=== SUPPLIED DATA ===

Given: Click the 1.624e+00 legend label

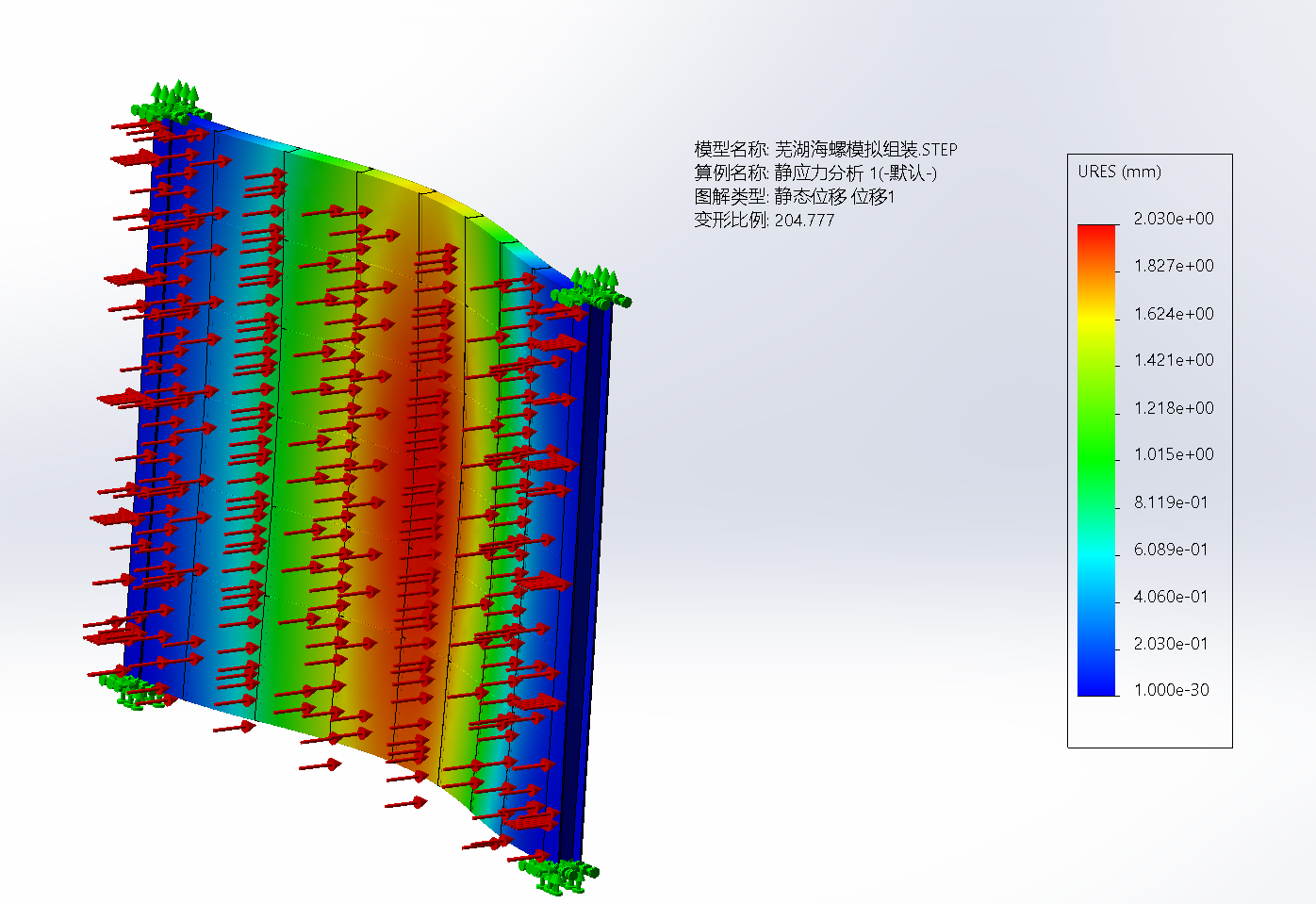Looking at the screenshot, I should (1173, 314).
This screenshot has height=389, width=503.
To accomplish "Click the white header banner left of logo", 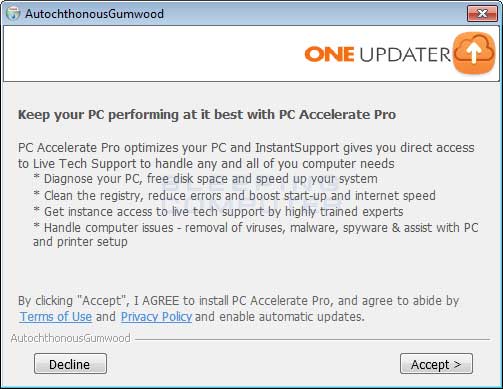I will click(153, 54).
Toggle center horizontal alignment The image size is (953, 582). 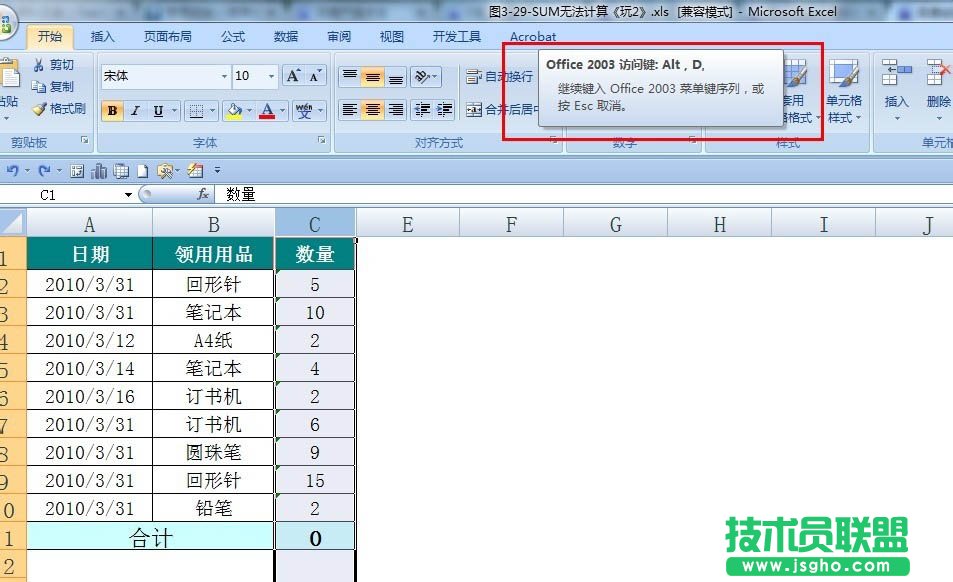click(x=372, y=110)
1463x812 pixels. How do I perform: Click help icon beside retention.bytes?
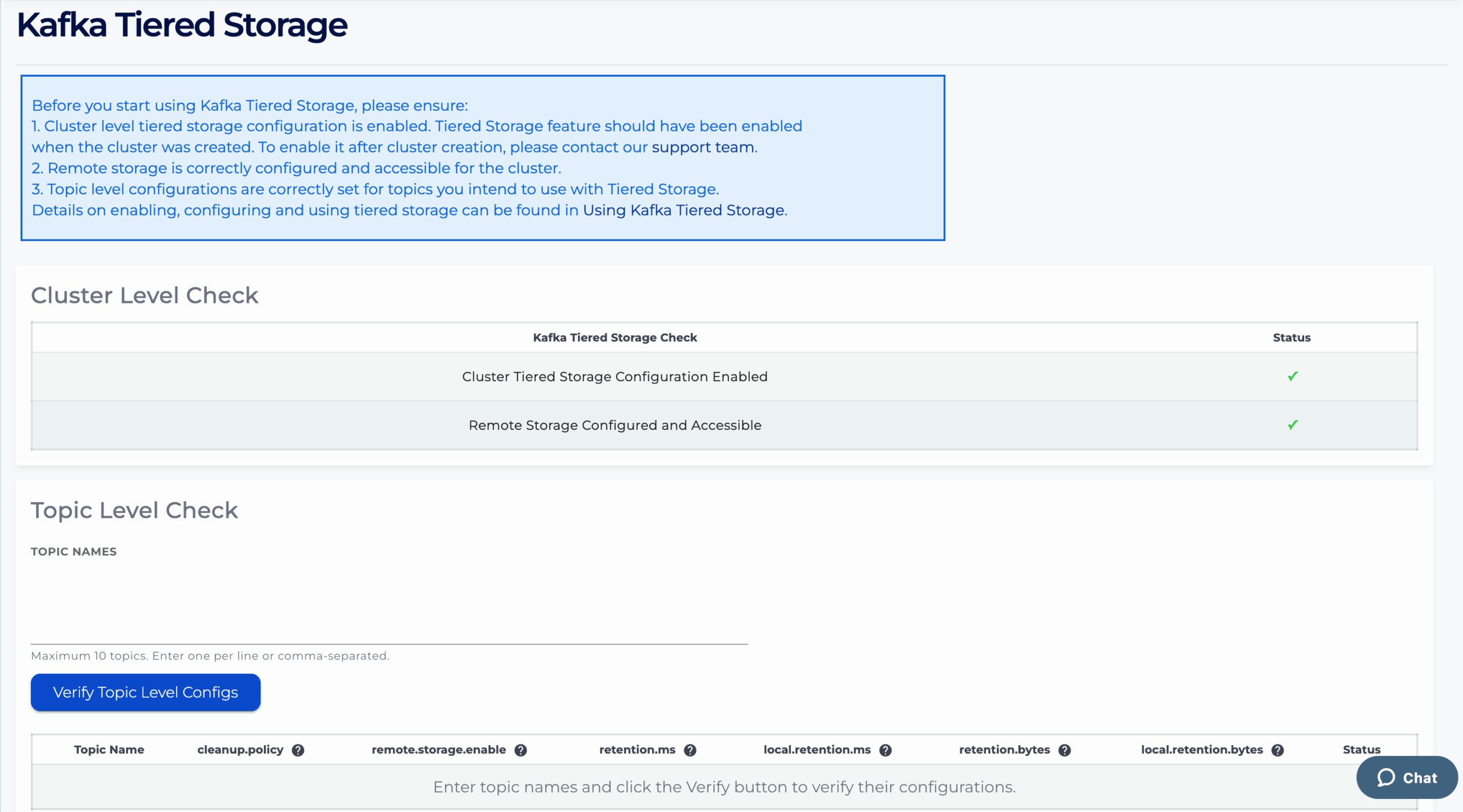[x=1064, y=750]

===

Recast the listing, from the line containing "1463x812 pixels. How" through the end, as a two-column CSV with the columns text and answer. Give one row per item, put each value in a single quoted field with line breaks turned into spaces, and leave out the pictures.

▶ _CORRECT OUTPUT_:
text,answer
"1463x812 pixels. How do I perform: Click help icon beside retention.bytes?","[x=1064, y=750]"